Article content correlation statistics

As the straight left

 

Content relevance All I can think of is comparing the tags extracted from the two articles.

Each article can extract some words with high frequency, that is, tags, stored in the database. The labels with the highest frequency are stored in the front, and the labels with the lowest frequency are stored in the back. Assume the label table structure is as follows

PageTag

field meaning type
Id   INT
TagId The tag ID INT
PageId The article ID INT

 

For the same article (PageId is the same), the tag with high frequency, ID must be less than the ID of the tag with low frequency.

The idea of comparison is that the higher the frequency and number of the same tags of two articles, the higher the similarity of the two articles. There seems to be something called “weights” involved.

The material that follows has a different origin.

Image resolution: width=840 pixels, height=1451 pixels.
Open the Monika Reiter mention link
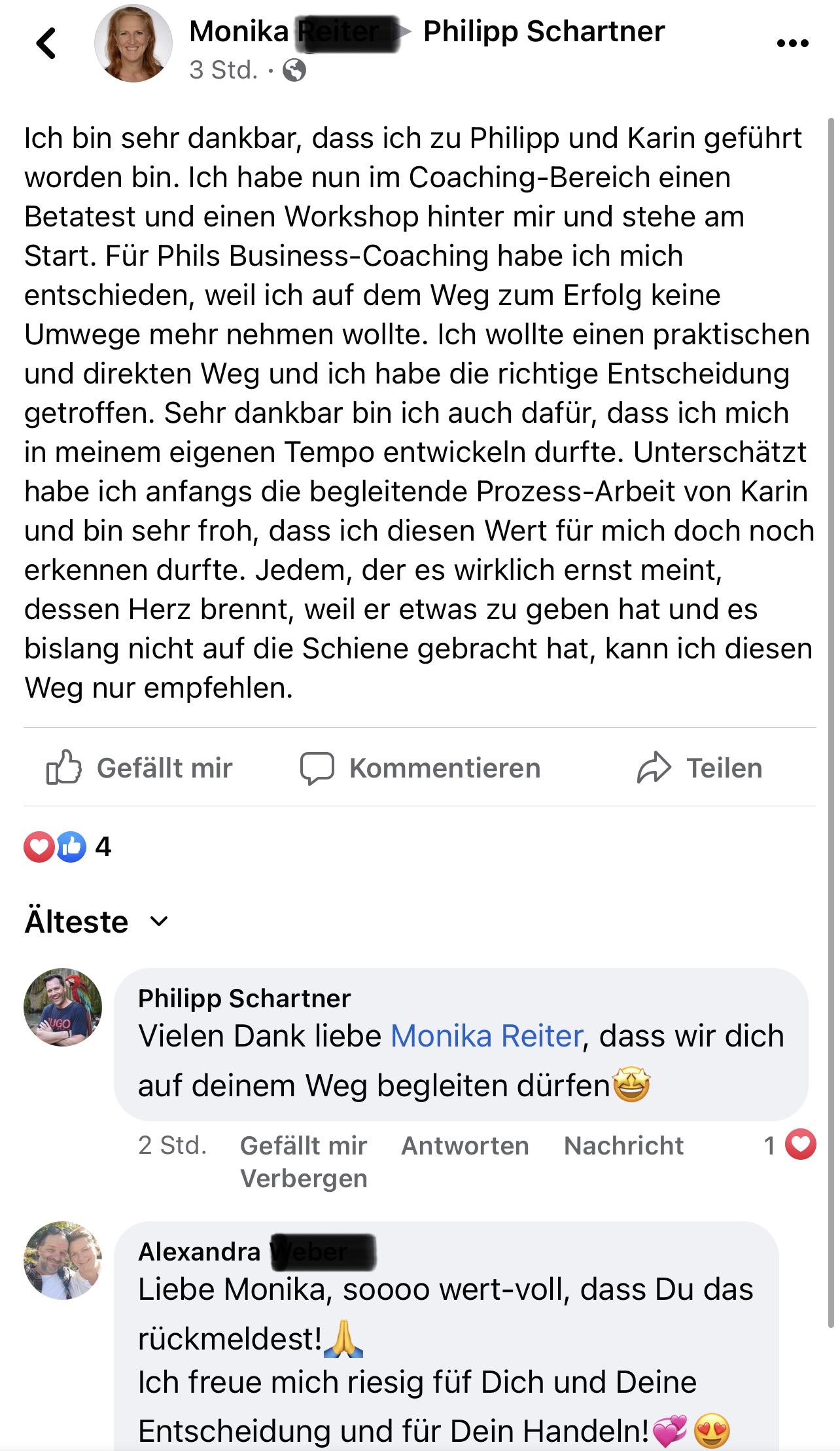pyautogui.click(x=486, y=1036)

But I don’t know what weights are.

Mysql > select * from ‘SQL’;

SELECT a.PageId,SUM(b.Row) AS Weight FROM PageTag AS a,

 

(SELECT TagId,ROW_NUMBER() OVER(ORDER BY Id DESC) AS Row

FROM PageTag

WHERE PageId=某篇文章的ID) AS b

 

WHERE a.pageId <> ID of an article

AND a.TagId=b.TagId

GROUP BY a.PageId

The result is a list of articles and the corresponding similarity. The greater the Weight, the higher the similarity.

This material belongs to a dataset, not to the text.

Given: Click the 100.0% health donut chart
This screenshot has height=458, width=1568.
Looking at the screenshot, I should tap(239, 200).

ROW_NUMBER() = SUM (ROW) AS Weight = SUM (ROW) AS Weight Also, if two articles have many identical tags, the total count will be higher, so the Weight should reflect the Weight.

Note: The effect of this algorithm is not good in practical application. In addition to the accuracy of extracted labels is not very high, the algorithm itself is not perfect. For example, an article is very long, and there are more than 10 extracted tags, while short articles have only 2 or 3. At this time, the weight of long articles is generally greater than that of short articles, and there is statistical deviation.

Throw my sling to attract your jade.